2. Classical Budget in Brief

Confinement and timescale limits give

$$\begin{array}{cc}\hfill E_{max}^{\left(\mathrm{conf}\right)}& \simeq ZeBRc\approx 0.9Z\left({\displaystyle \frac{B}{\mu \mathrm{G}}}\right)\left({\displaystyle \frac{R}{\mathrm{kpc}}}\right)\mathrm{EeV},\hfill \end{array}$$

(1)

$$\begin{array}{cc}\hfill E_{max}^{\left(\mathrm{time}\right)}& \simeq E_{max}^{\left(\mathrm{conf}\right)}\beta ,\beta \equiv u_s/c,\hfill \end{array}$$

(2)

○ ○ ○ ○ ○ ○ ○

→ **EXERCISES**:
1) Answer these questions about the section on the classical energy budget:
(a) In the confinement limit, what numerical coefficient multiplies Z, and in what unit is the resulting energy expressed?
(b) In the timescale limit, what factor multiplies the confinement limit, and how is that factor defined?
2) Carry on the section on the classical energy budget, beginning right after equation (2).

→ **DATA**:
○ ○ ○ ○ ○ ○ ○

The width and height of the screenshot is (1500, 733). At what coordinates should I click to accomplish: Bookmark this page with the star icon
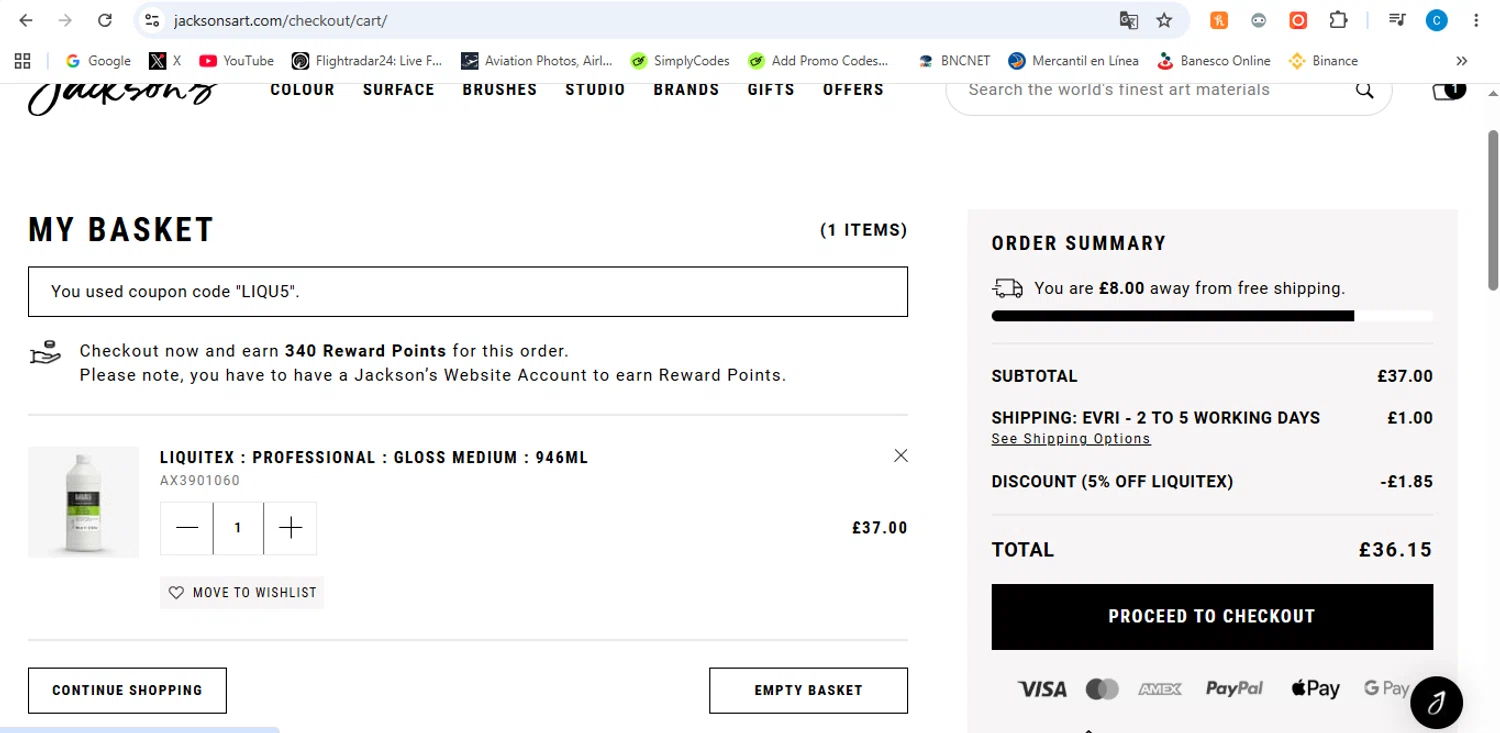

○ ○ ○ ○ ○ ○ ○

→ **TASK-BY-TASK ANSWERS**:
1)
(a) The coefficient is 0.9, and the energy is expressed in EeV.
(b) The factor is β, defined as u_s/c.

2)
with hadronic yields $E_{\nu }\sim 0.05E_p$ and $E_{\gamma }\sim (0.1\pm )E_p$ for $pp$ interactions (spectrum-dependent).3

3. FMP in One Page

FMP augments the gravitational source with a causal, future-conditioned contribution $T_{\mu \nu }^{\left(F\right)}$. In the Newtonian limit:

$${\nabla }^2\mathrm{\Phi }=4\pi G[{\rho }_b+{\rho }_F],{\rho }_F(x,t)={\int }_0^{\infty }K\left(\tau \right)\mathrm{\Pi }\left(x,t+\tau |I_t\right)d\tau .$$

(3)

On galaxy scales the effect is captured by

$$v_c^2\left(R\right)=D\left(R\right)v_b^2\left(R\right),D\left(R\right)\equiv 1+{\mathrm{\Xi }}_d(k\simeq 1/R),$$

(4)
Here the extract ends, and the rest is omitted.